Bhakti is conceived as a personal devotion to God, a savior worthy of trust and ready to shower his blessings which is an important element of Vaishnavism and Shaivism. There are six popular traditions which embrace Bhakti as a process of worship to a particular deity.
One of the major themes of Bhakti is that of avatar, God manifesting himself on earth in some form in order to benefit humankind in time of troubles. Lord Krishna is often cited as the supreme example of an avatar. Within Vaishnavism Bhakti is only used in conjunction with Lord Vishnu or one of his associated incarnations. Similarly in Shaivism devotion is shown to Lord Shiva.
Bhakti has two branches; they are Shaivism, Vaishnavism and Shaktism. Lord Shiva is considered the supreme in Shaivism. His origins are partly Vedic. Lord Shiva emphasizes the generative aspect of God, whom is adored in the form of the linga. Another form of Bhakti was symbolized in the rise of Vaishnavism with Lord Vishnu being its main deity. In this period Vishnu worship was further supplemented by Krishna worship. Vaishnavism of Krishna-worship has split up into many sects. Worship in public temples became common in the Gupta period. Shaktas worship a variety of goddesses Bhakti influence in India spread to other religions coloring different aspects of Hindu culture to this day, from religious to secular, and became an integral part of Indian society.

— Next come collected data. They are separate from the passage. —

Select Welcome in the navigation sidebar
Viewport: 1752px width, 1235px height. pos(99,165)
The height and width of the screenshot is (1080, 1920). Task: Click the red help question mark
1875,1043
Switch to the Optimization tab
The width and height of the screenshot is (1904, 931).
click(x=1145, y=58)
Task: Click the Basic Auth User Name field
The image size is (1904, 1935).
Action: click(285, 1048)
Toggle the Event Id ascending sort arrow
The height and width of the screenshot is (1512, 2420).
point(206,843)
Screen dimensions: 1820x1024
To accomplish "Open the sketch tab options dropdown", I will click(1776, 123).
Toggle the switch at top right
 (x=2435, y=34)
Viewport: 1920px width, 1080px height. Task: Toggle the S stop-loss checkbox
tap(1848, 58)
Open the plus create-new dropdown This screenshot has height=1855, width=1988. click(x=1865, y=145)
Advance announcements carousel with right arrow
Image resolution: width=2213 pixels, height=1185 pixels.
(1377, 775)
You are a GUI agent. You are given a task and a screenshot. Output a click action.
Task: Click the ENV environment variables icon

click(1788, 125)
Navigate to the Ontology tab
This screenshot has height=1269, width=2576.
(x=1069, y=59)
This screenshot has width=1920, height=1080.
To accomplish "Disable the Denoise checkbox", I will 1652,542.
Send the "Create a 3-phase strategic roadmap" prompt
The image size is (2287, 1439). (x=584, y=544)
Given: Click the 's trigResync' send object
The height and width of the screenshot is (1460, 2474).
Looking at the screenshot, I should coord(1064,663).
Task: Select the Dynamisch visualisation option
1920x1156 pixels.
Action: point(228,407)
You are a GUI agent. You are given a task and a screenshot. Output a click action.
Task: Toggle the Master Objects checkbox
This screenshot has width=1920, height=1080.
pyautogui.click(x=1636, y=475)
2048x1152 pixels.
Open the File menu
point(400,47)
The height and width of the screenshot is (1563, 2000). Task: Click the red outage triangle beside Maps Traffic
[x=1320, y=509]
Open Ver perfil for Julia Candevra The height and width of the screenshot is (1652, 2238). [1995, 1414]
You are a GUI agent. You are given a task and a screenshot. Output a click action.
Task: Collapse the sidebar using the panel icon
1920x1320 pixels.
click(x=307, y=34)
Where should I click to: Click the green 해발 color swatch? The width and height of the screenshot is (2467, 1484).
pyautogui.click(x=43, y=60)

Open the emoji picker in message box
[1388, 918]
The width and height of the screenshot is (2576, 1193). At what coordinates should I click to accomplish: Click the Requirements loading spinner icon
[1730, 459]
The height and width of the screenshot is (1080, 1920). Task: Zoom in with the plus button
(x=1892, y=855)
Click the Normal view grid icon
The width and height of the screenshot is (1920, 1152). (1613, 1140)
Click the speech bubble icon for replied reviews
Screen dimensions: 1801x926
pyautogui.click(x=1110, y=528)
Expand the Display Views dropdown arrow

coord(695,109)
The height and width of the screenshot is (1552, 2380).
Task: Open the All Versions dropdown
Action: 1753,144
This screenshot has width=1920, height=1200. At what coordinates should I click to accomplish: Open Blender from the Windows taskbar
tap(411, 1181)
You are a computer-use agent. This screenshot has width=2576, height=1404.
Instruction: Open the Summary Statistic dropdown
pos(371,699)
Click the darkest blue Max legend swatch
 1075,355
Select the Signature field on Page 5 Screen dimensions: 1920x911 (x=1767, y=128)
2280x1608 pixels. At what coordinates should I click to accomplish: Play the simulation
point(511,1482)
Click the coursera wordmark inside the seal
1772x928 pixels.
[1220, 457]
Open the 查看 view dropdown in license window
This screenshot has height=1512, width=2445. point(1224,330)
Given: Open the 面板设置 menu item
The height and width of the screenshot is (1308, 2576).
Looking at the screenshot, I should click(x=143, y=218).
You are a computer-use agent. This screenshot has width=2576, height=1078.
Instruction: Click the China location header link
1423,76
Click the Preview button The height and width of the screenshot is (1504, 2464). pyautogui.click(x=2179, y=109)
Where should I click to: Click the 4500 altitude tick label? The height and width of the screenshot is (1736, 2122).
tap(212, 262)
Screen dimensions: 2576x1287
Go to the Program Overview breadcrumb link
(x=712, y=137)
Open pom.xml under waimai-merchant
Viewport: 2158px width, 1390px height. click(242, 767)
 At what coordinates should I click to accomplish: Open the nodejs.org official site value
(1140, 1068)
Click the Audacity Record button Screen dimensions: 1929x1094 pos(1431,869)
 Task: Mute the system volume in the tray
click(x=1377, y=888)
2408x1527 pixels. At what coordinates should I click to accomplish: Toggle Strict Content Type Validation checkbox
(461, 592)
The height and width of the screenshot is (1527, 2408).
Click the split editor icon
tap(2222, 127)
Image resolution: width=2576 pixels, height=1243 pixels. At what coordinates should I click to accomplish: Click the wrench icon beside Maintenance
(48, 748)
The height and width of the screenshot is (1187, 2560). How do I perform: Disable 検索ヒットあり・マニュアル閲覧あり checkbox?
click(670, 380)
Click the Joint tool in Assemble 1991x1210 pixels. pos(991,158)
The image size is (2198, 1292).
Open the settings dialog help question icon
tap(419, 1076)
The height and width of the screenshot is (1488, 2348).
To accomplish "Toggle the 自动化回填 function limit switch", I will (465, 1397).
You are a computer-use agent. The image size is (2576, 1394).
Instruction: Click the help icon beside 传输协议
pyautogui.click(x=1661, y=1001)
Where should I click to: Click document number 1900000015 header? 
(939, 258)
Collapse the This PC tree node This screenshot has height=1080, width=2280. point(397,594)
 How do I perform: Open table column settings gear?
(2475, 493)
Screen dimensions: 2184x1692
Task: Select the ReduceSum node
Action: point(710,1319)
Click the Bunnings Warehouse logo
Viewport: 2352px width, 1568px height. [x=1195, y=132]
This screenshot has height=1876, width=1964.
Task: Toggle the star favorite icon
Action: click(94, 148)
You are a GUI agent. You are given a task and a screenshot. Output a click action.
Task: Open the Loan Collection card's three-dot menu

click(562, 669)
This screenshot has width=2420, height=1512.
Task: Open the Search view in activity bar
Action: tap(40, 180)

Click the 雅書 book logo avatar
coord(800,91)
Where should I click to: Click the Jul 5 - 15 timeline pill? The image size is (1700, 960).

Bhakti is devotion and practice above ritual. It is represented in terms of human relationships, most often as beloved-lover, friend-friend and parent-child. Bhakti sharply differs with some Hindu basic beliefs especially that of Karma .The Bhakti belief of Karma differ with the ordinary karmic conception of working off, eliminating good or evil Karma that the individual has developed or earned in previous lives. In the Bhakti concept Karma is set aside, the devotee expects that the lord will return love for love.